Cuentos de los Herm anos Grimm
EDITORIAL DIG ITAL - IMPRENTA NAC IONAL
costa rica
-No te prestaré un puñado, -le respondió-; te daré una fanega, pero con una condición.
-¿Cuál? -preguntó el pobre.
-Que pasarás las tres primeras noches, después de mi muerte, velando sobre mi sepultura.
La proposición no agradó mucho al pobre, pero en la necesidad en que se encontraba, tuvo que
aceptarlo. Lo prometió, pues, y se llevó el trigo a su casa.
Parecía que el labrador había adivinado el porvenir, pues a los tres días murió de repente, sin que
nadie lo sintiera. En cuanto estuvo enterrado, el pobre se acordó de su promesa; hubiera querido
verse dispensado de ella, pero se dijo:
-Este hombre ha sido generoso conmigo, ha dado pan a mis hijos y además le he dado mi palabra
y debo cumplírsela.
A la caída de la tarde, fue al cementerio y se sentó encima de la sepultura.

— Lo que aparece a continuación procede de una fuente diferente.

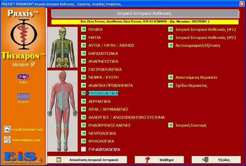
Task: Switch language with the Greek flag icon
Action: coord(23,96)
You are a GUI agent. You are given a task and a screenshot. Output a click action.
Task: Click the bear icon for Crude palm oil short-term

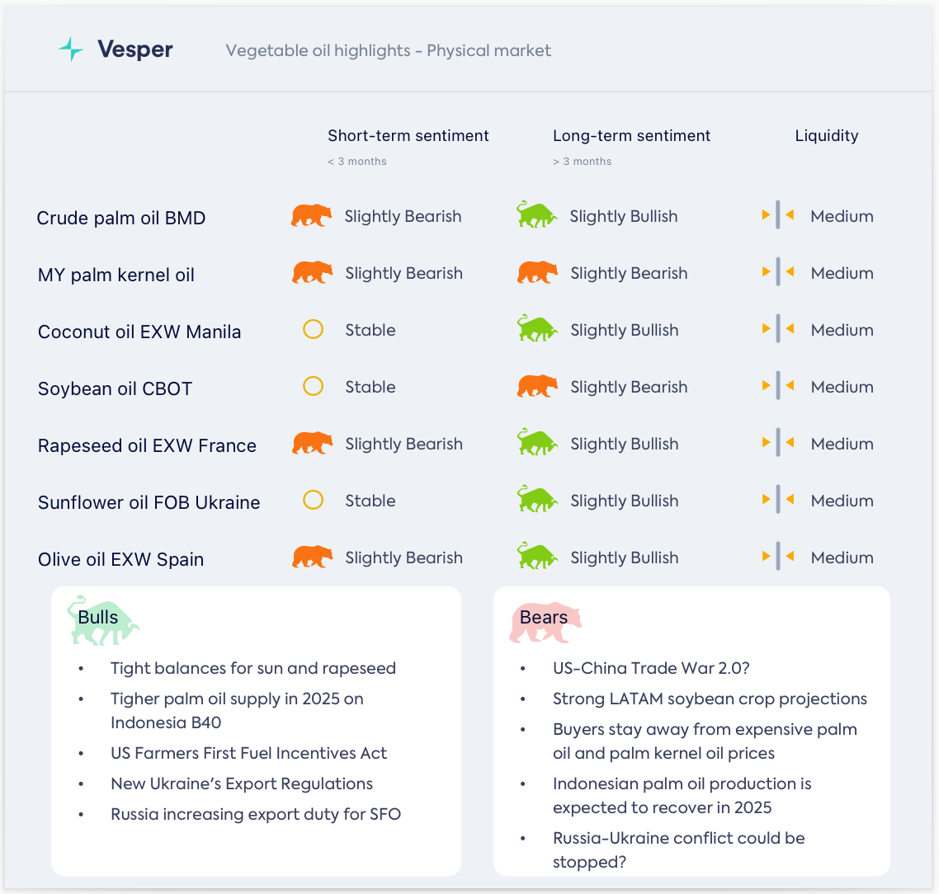311,216
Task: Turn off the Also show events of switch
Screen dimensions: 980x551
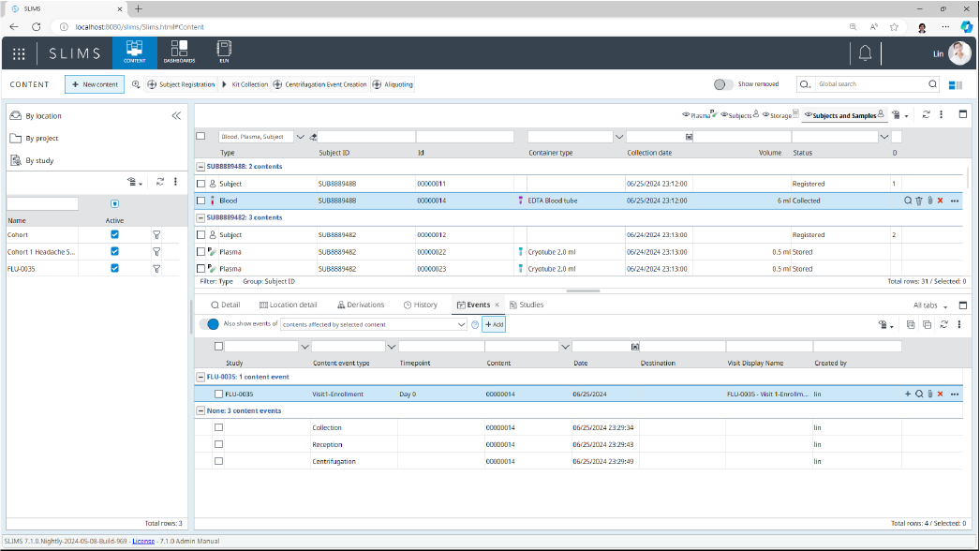Action: (207, 324)
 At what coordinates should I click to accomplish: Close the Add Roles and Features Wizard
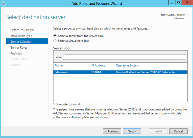[187, 3]
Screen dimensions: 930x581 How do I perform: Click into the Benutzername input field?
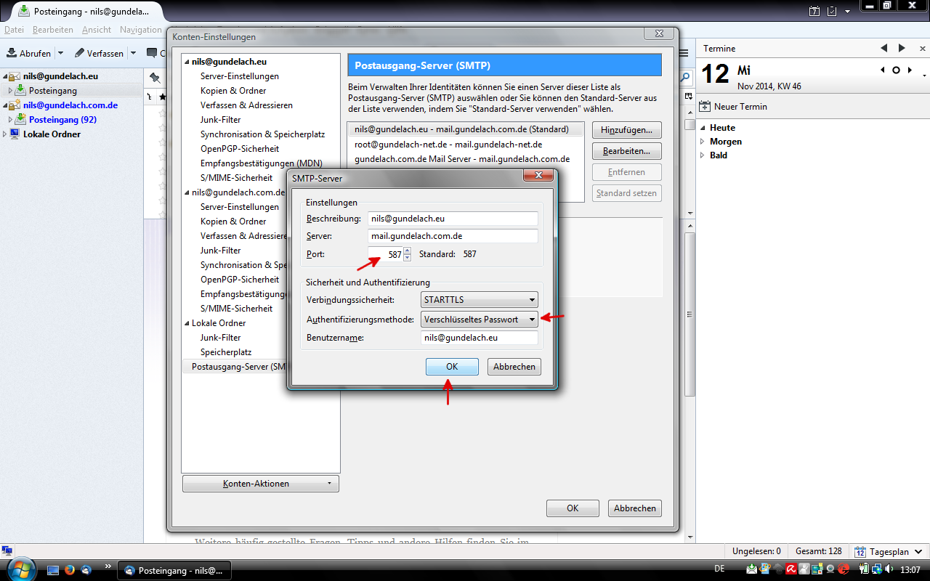pos(480,338)
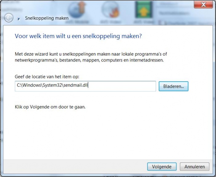Cancel the wizard with Annuleren
This screenshot has width=216, height=177.
click(x=194, y=167)
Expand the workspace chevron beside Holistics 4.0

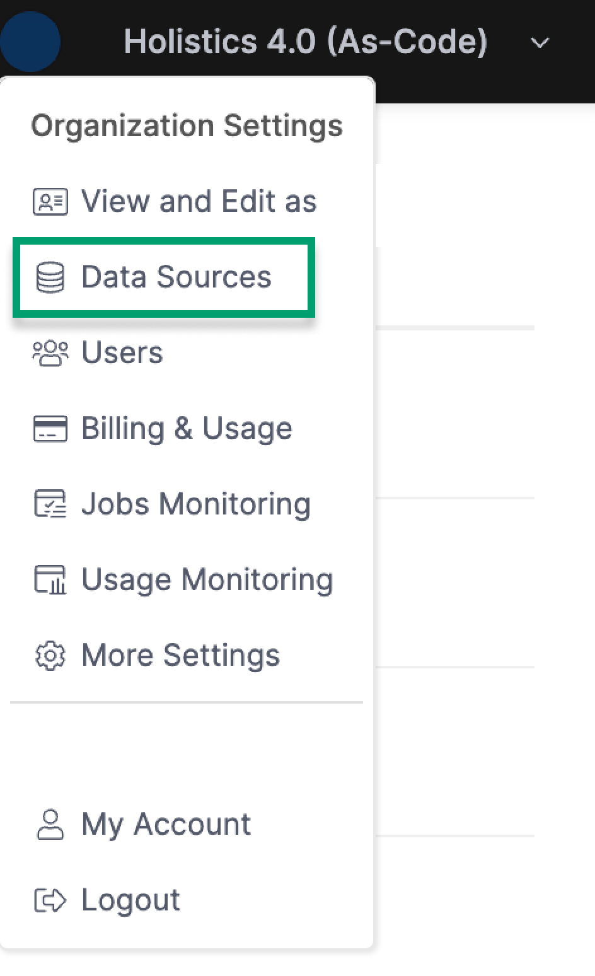(540, 43)
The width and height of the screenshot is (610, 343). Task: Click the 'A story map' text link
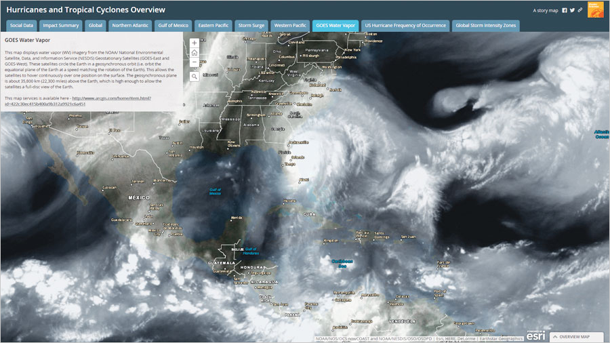(545, 10)
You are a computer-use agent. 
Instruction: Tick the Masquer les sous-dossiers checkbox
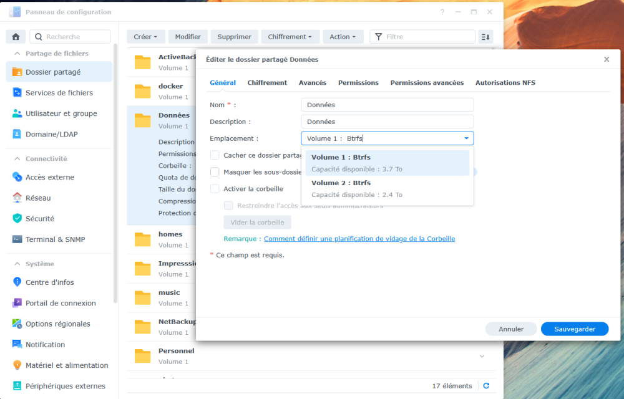click(x=215, y=172)
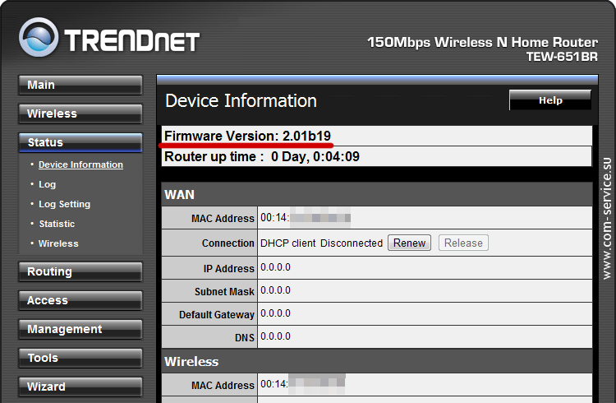Click the TRENDnet globe logo icon
This screenshot has width=616, height=403.
pyautogui.click(x=39, y=38)
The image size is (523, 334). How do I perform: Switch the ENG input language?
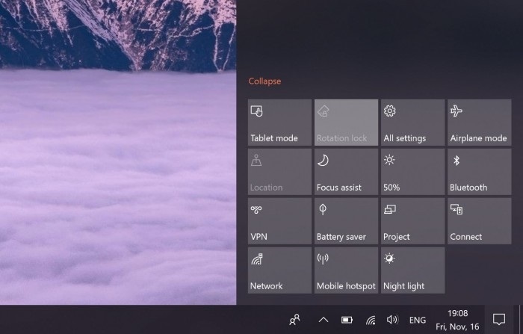click(x=418, y=320)
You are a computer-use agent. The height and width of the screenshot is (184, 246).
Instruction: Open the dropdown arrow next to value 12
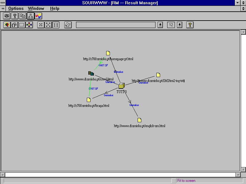(180, 25)

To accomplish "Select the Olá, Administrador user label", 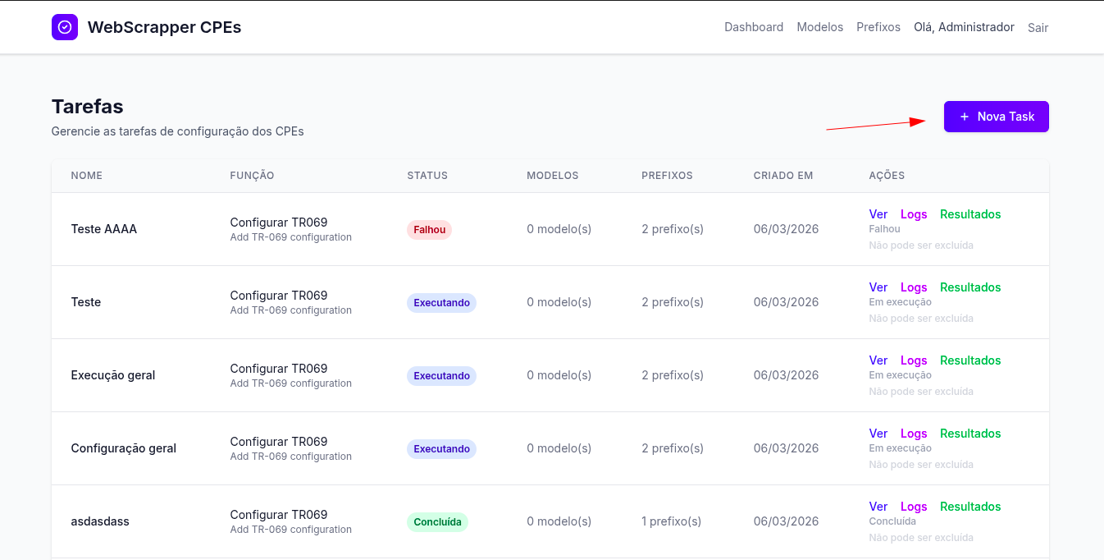I will point(964,27).
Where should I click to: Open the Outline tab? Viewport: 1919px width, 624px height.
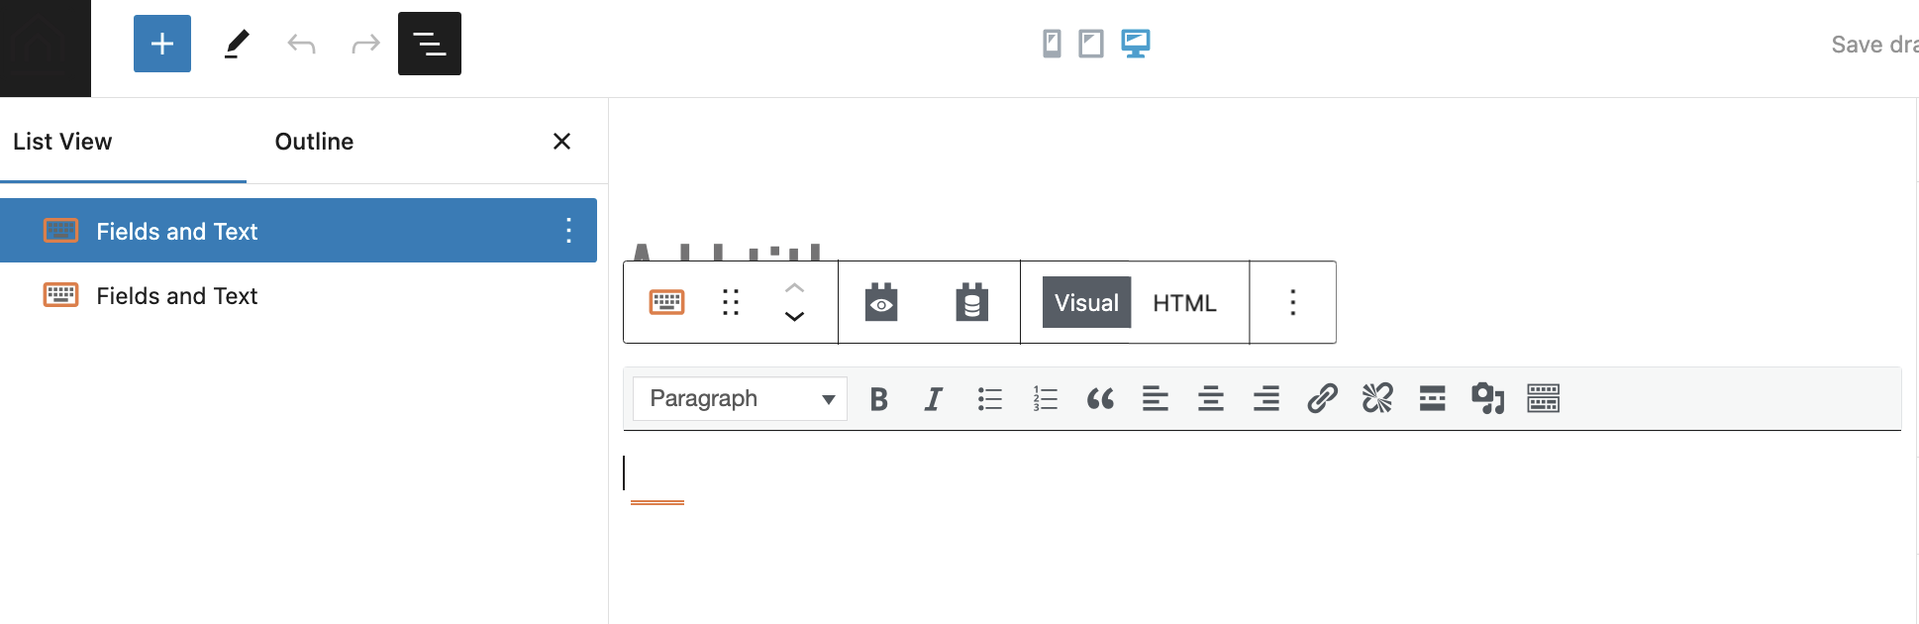(x=314, y=142)
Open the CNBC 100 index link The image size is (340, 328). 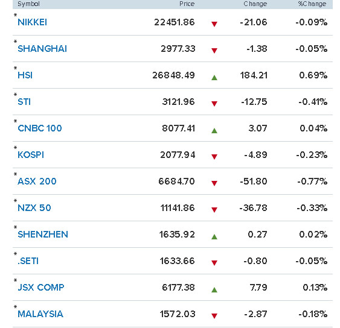(40, 128)
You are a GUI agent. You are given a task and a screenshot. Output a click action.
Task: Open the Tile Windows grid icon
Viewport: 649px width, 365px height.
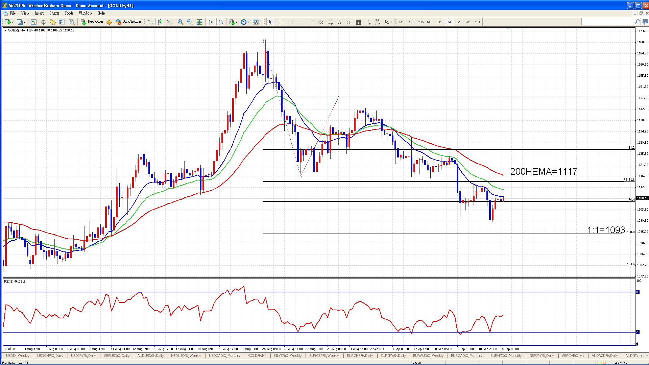pos(199,22)
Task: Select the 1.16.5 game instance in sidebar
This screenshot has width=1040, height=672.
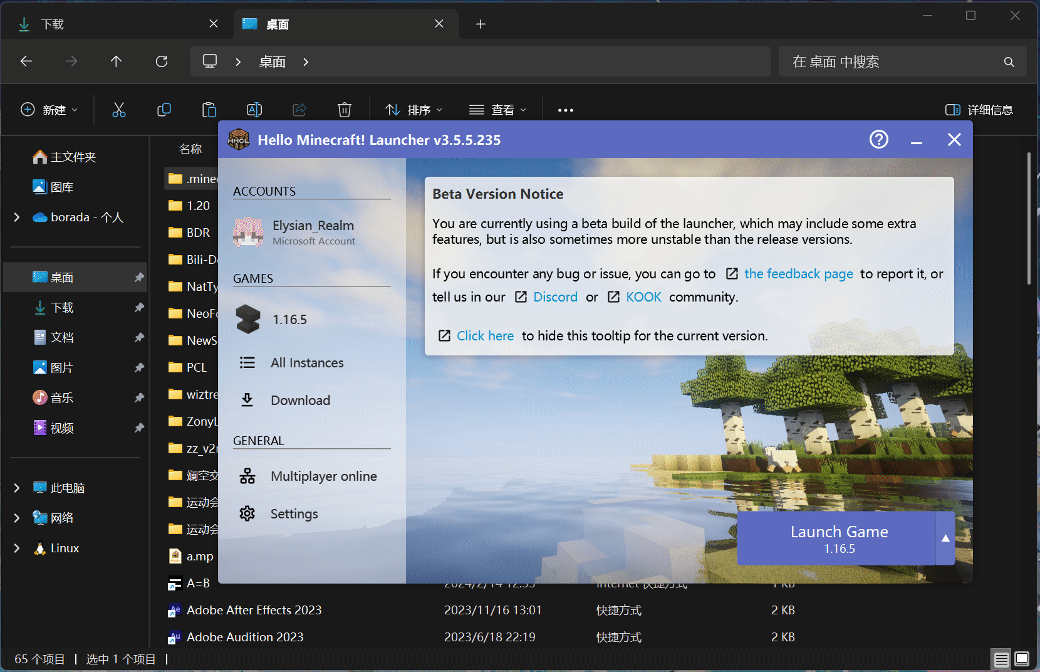Action: pyautogui.click(x=289, y=320)
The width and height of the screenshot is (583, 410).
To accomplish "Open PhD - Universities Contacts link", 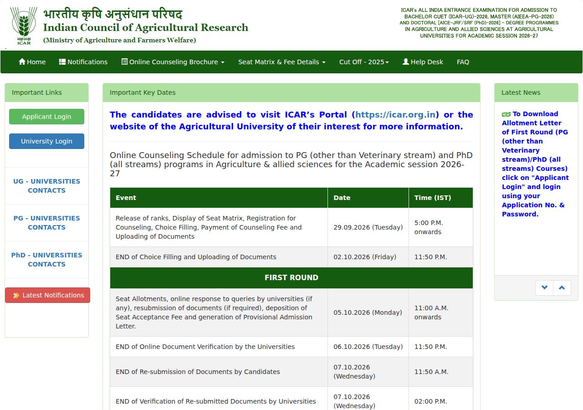I will click(46, 260).
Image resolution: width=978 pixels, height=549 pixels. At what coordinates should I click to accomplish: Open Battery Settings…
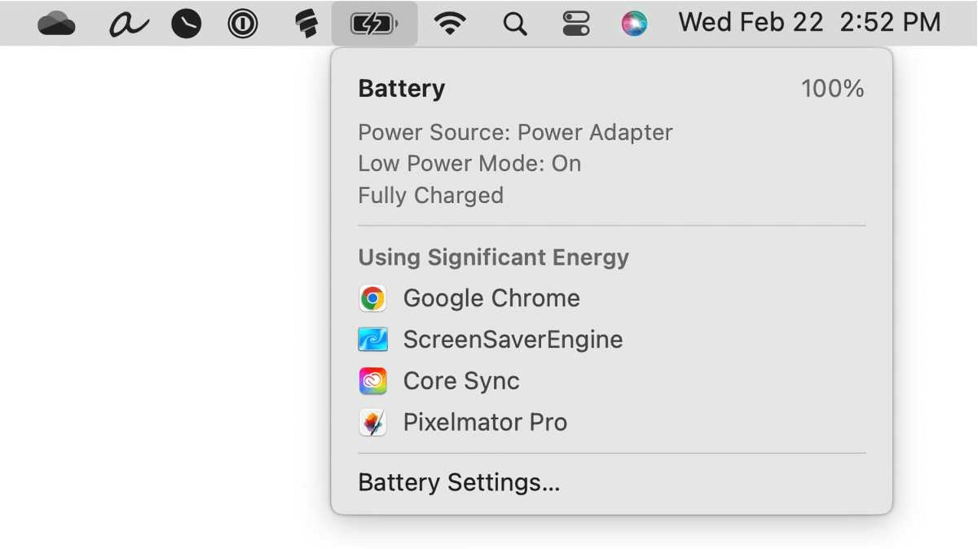point(459,483)
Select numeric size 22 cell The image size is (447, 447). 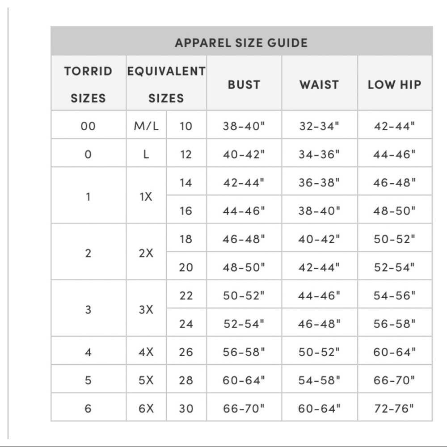[186, 295]
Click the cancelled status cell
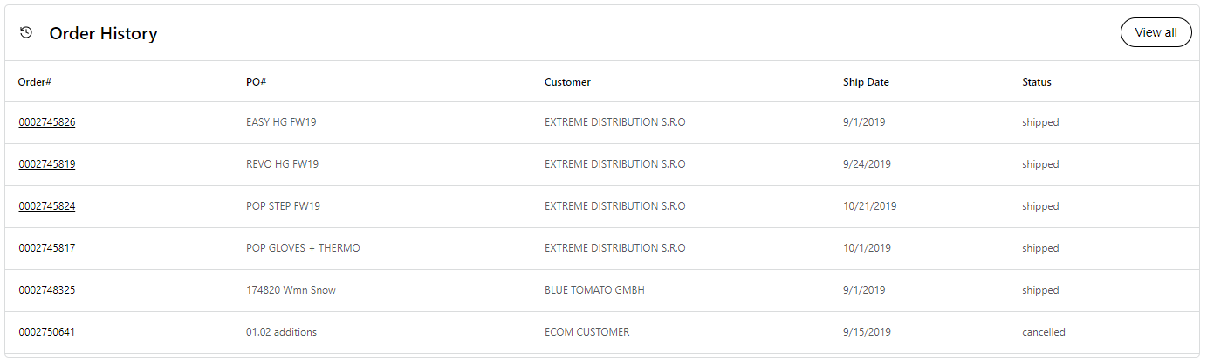This screenshot has height=361, width=1207. [1043, 332]
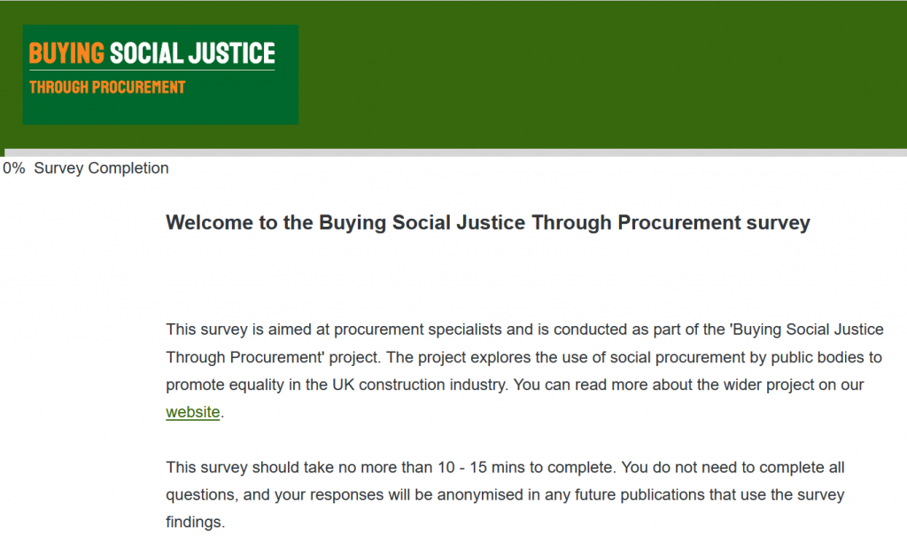The width and height of the screenshot is (907, 536).
Task: Click the paragraph about 10 - 15 mins
Action: click(505, 495)
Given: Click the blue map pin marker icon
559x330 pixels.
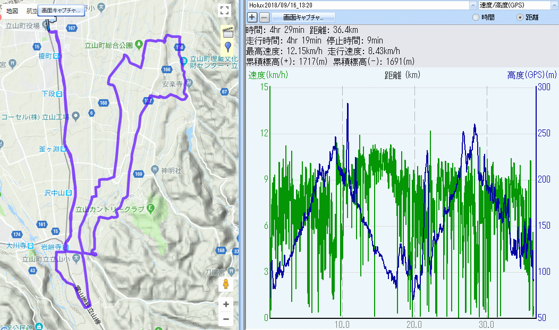Looking at the screenshot, I should pos(228,46).
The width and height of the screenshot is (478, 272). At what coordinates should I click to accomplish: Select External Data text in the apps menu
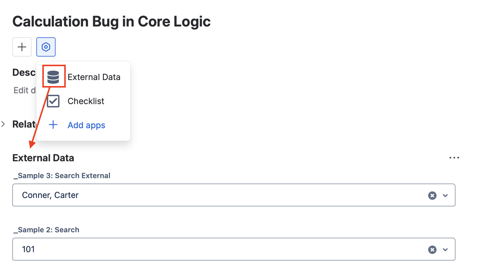94,77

Todo estaba tranquilo; la luna iluminaba los sepulcros y de cuando en cuando, volaba un búho
lanzando gritos fúnebres. A la salida del sol volvió a su casa sin haber corrido el menor peligro. Lo
mismo sucedió la noche siguiente.
La noche del tercer día sintió un secreto terror, como si fuera a pasar alguna cosa extraña. Al entrar
en el cementerio, distinguió a lo largo de la pared un hombre como de unos cuarenta años, de rostro
moreno y de ojos vivos y penetrantes, envuelto en una capa; bajo la cual sólo se veían unas grandes
botas de montar.
-¿Qué buscáis aquí? -le dijo el pobre-; ¿no tenéis miedo en este cementerio?
-Nada busco, -respondió el otro-, ¿y de qué he de tener miedo? Soy un pobre soldado licenciado y
voy a pasar la noche aquí porque no tengo otro asilo.
-Pues bien, -le dijo el pobre- ya que no tenéis miedo, me ayudaréis a guardar esta tumba.
-Con mucho gusto, -respondió el soldado-; mi oficio es hacer guardias. Quedémonos juntos y
participaremos del bien o del mal que se presente.
Los dos se sentaron encima de la sepultura.
Todo permaneció en silencio hasta la medianoche. Entonces sonó en el aire un silbido agudo y los
dos guardias vieron delante de ellos al diablo en persona.
-Fuera de aquí, canallas, -les gritó-; este muerto me pertenece, voy a llevármelo, y si no escapáis
pronto, os retuerzo el pescuezo.
-Señor de la pluma roja, -le contestó el soldado- vos no sois mi capitán; no tengo ninguna orden
que recibir de vos y no os tengo miedo. Continuad vuestro camino; nosotros nos quedamos aquí.